Several of the SDAT members praised Springfield’s trees, benches, historical landmarks and other aspects of downtown’s public spaces.
But Matt Raimi, an urban planner and founder of Raimi and Associates in Berkeley, Calif., said the public spaces in and around downtown need further development. He focused on increasing the opportunities for physical activities with more public spaces like parks, community gardens, an ice skating rink and bike or pedestrian paths within downtown.
Catherine Benotto, an architect and member of the City of Seattle Planning Commission, says the benches that line Springfield’s downtown streets are a good start, but she advocates even more places to sit. One example is taking down the iron fence that surrounds the Old State Capitol to allow sitting along the raised stone ledge.
Benotto also said public spaces should be dressed up with art and even a bit of “whimsy” to add a cultural and fun touch to the downtown. She said no building facades should be blank, a situation she called “a total killer to the streetscape.” Empty lots downtown could be turned into “pocket parks” or repurposed by restaurants or street vendors as outdoor serving spaces, Benotto said.
John Shields, an architect and member of the board of directors of the Bostonian Society in Boston, called for a “Springfield Heritage Trail” to tie together the city’s downtown landmarks and said such a trail should include a tree canopy to provide shade.
Shields also called for a dedicated welcome center downtown to orient out-of-town visitors who arrive via Clear Lake Avenue from Interstate 55 or Interstate 72.

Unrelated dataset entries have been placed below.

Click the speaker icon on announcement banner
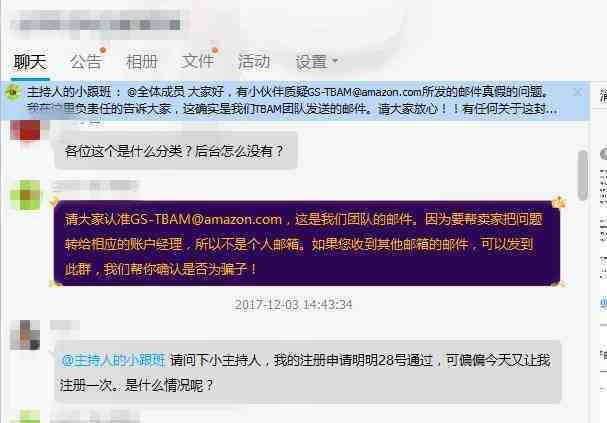[14, 92]
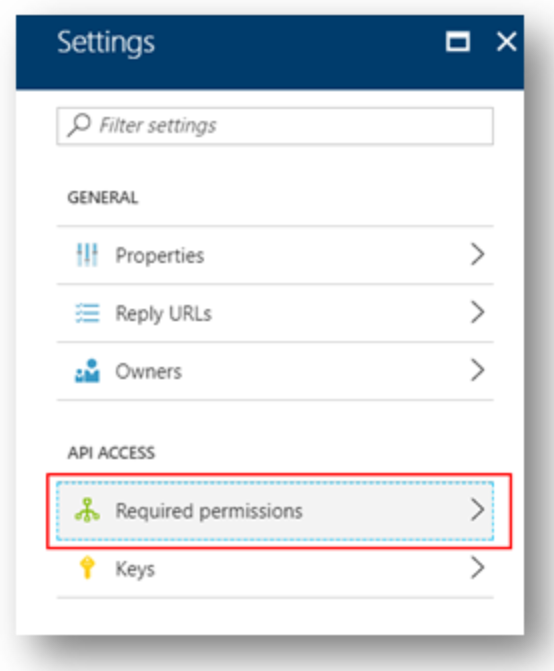The width and height of the screenshot is (554, 671).
Task: Click the yellow Keys icon
Action: (87, 568)
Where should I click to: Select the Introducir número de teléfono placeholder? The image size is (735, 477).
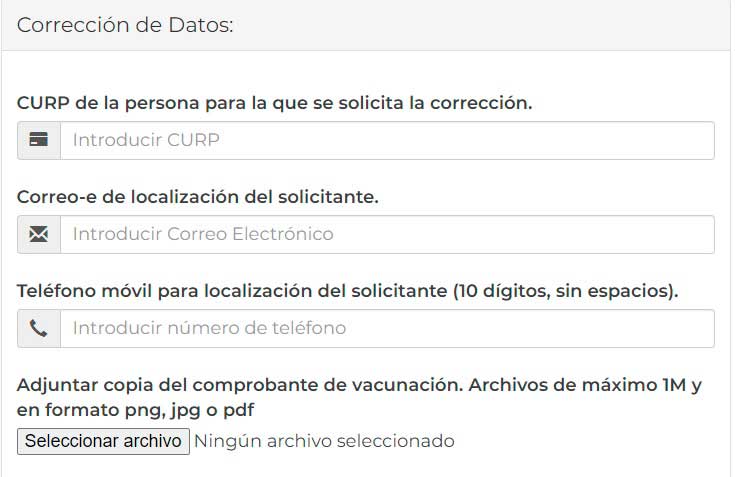pos(209,328)
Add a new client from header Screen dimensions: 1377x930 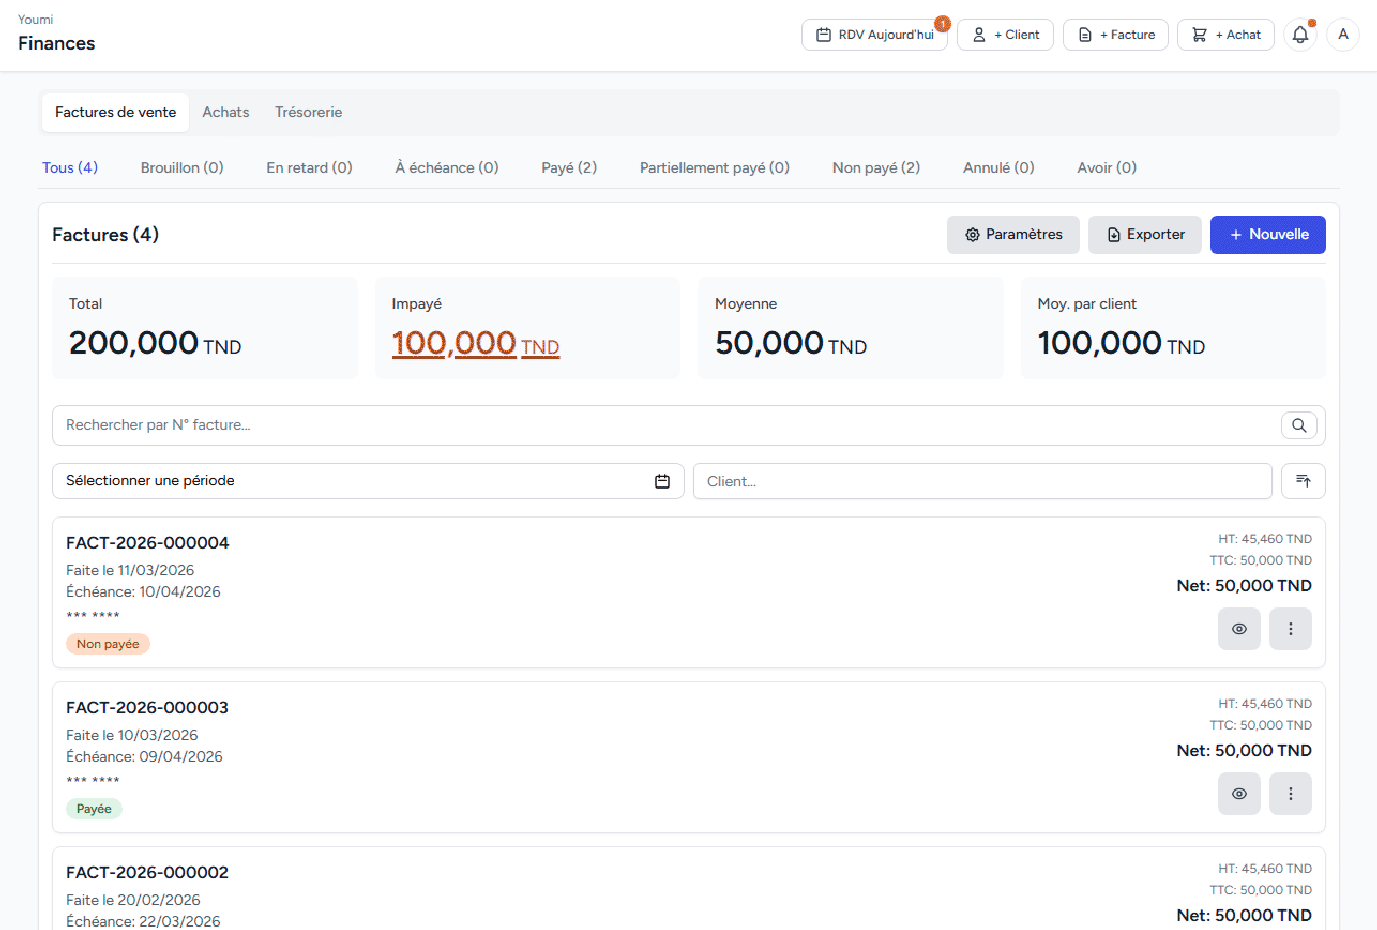[1005, 35]
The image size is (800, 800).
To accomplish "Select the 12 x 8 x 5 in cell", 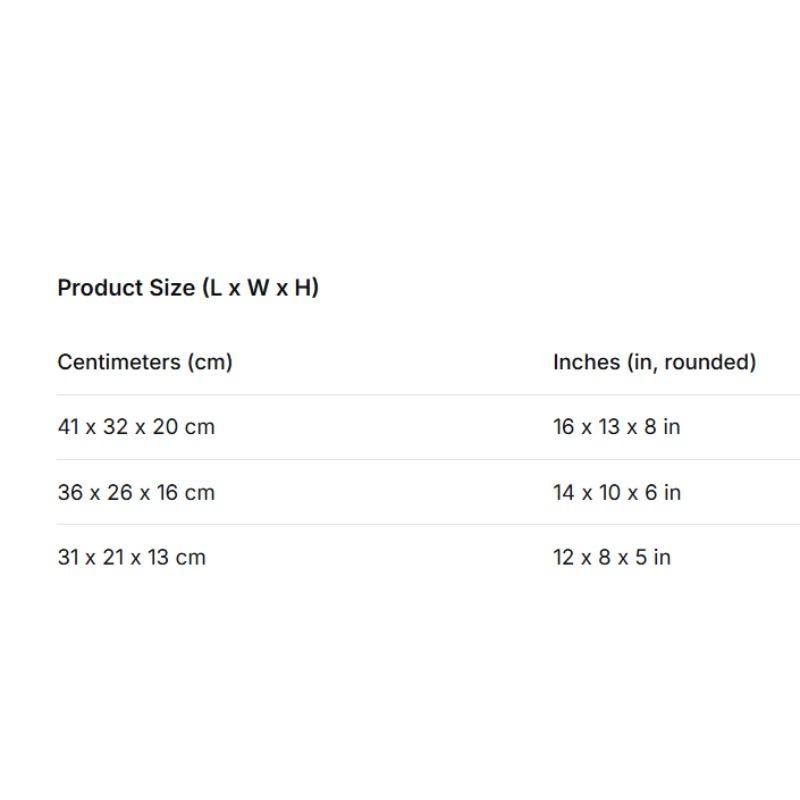I will coord(612,558).
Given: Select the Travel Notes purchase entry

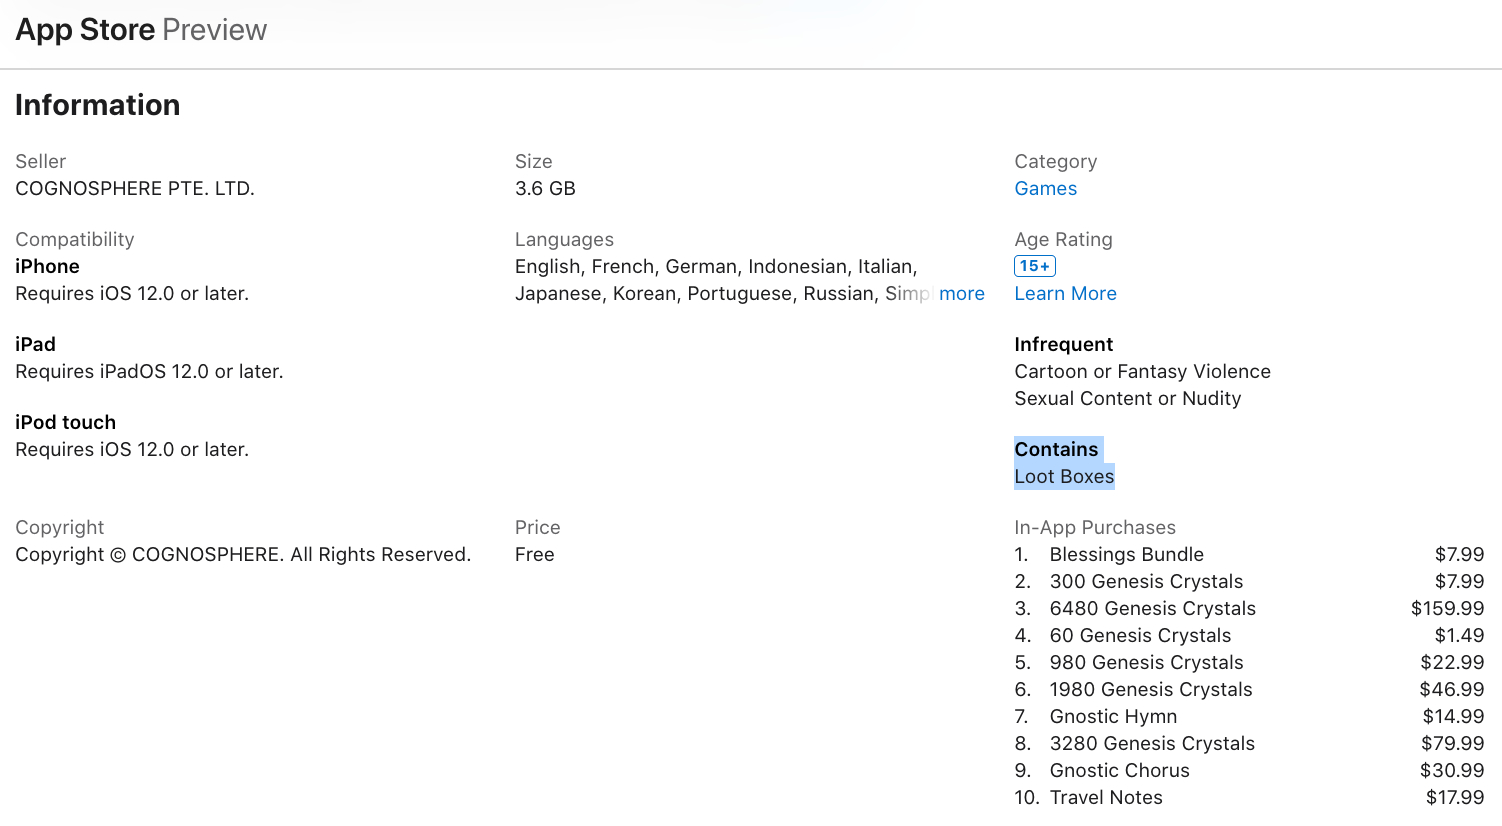Looking at the screenshot, I should pyautogui.click(x=1106, y=798).
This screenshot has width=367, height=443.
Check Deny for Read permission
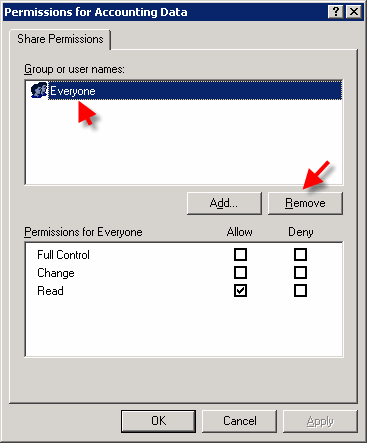coord(300,291)
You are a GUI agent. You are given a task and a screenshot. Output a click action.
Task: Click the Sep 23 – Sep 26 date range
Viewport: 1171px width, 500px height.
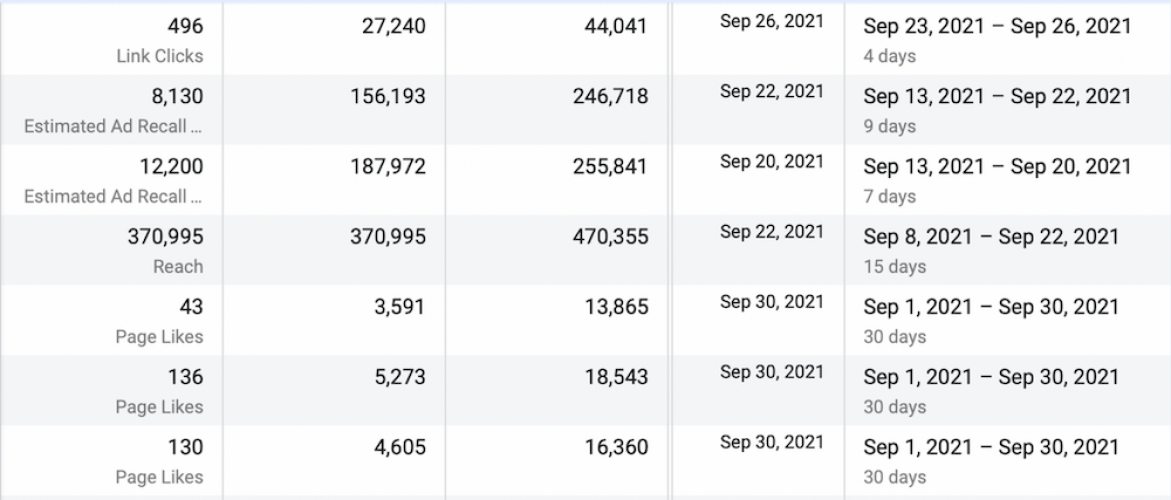pyautogui.click(x=997, y=27)
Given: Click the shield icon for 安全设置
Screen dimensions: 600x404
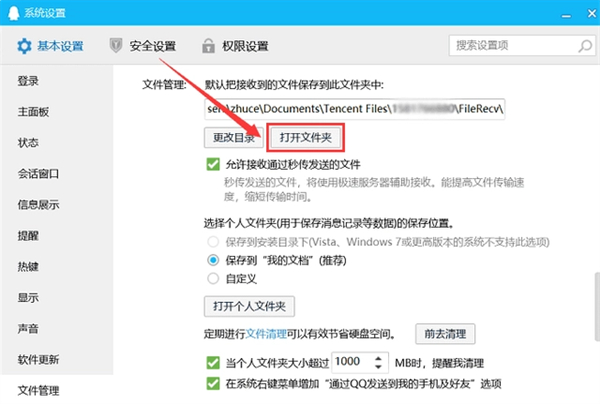Looking at the screenshot, I should point(117,46).
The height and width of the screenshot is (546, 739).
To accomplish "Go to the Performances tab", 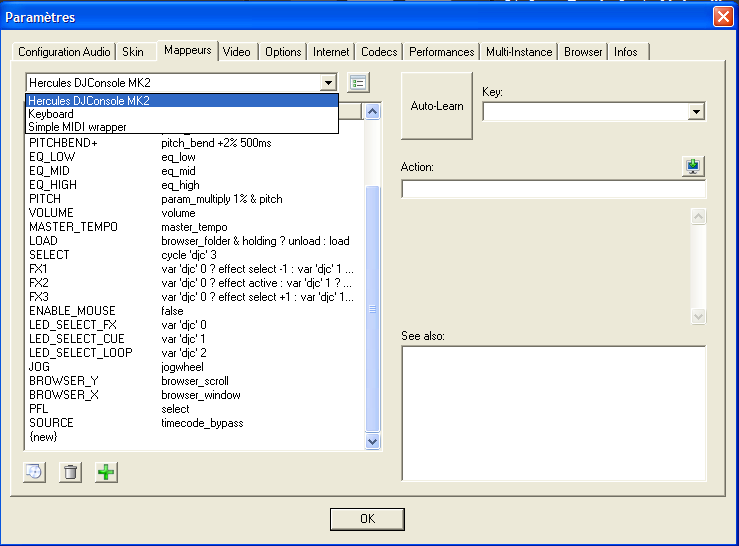I will tap(441, 52).
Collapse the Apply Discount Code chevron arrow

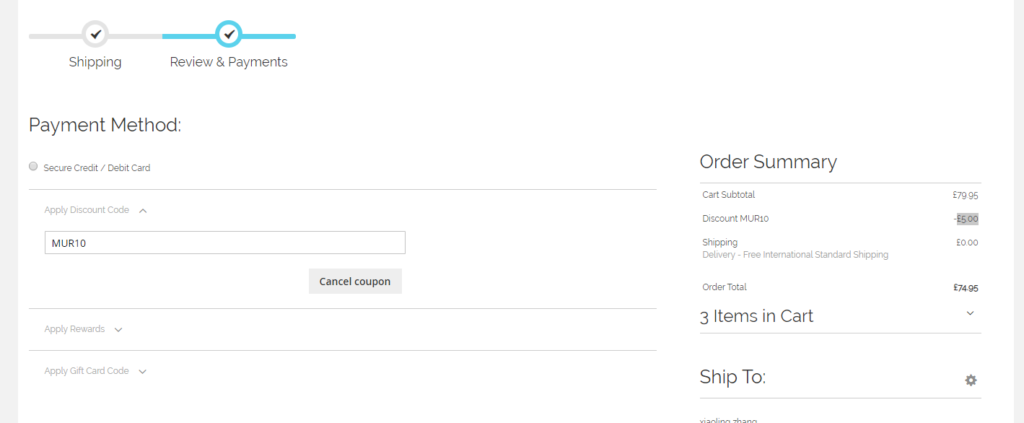click(x=143, y=210)
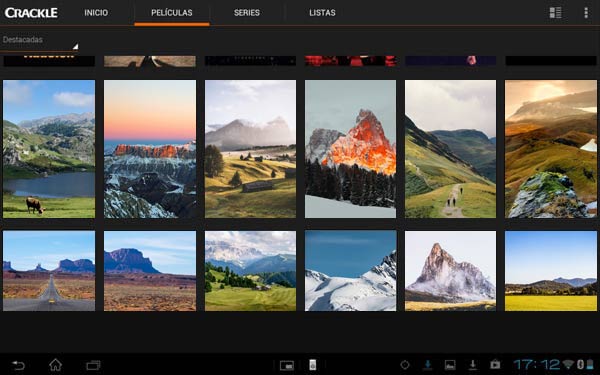Open the glowing orange peak thumbnail
This screenshot has width=600, height=375.
pos(350,149)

“This just makes sense, with Clear Lake being our entry and gateway into the city,” Shields said. “You can slip right into the welcome center and you can begin your journey to Springfield from that point.”
Springfield does have a welcome center at the Union Station Visitors Center & Park between Fifth and Sixth streets, but it borders Madison Avenue, a busy one-way street leading away from downtown.
Shields advocated making Clear Lake and other entry points to the city more attractive with more trees and landscape standards for businesses lining those streets.
“You really need to think about those entry points as where you’re setting your first impressions,” Shields said. “It is your front yard. You come down through miles and miles and miles of beautiful Illinois farmland, and then suddenly you turn off the highway and ‘My God….’ ”
‘It’s up to us’
While the SDAT members’ final report should be issued in the coming months, their preliminary recommendations give plenty of ideas to start the process of reinvigorating Springfield’s downtown in the meantime. Victoria Ringer at DSI says Springfield may not like some of the realities revealed in the final report, but she adds, “It’s up to us to put the recommendations into action and make the downtown vibrant again.”
Charles Pell, a Springfield architect and co-chair of the SDAT steering committee, says the downtown isn’t dead; it’s just different now than in the past.
“The downtown has a whole lot of growth potential and a whole lot of opportunities,” Pell says. “It’s going to take people like Larry Quenette putting their money where their mouths are. That project is becoming a success right before our very eyes, and it’s going to take others seeing that and realizing that type of project is our future.”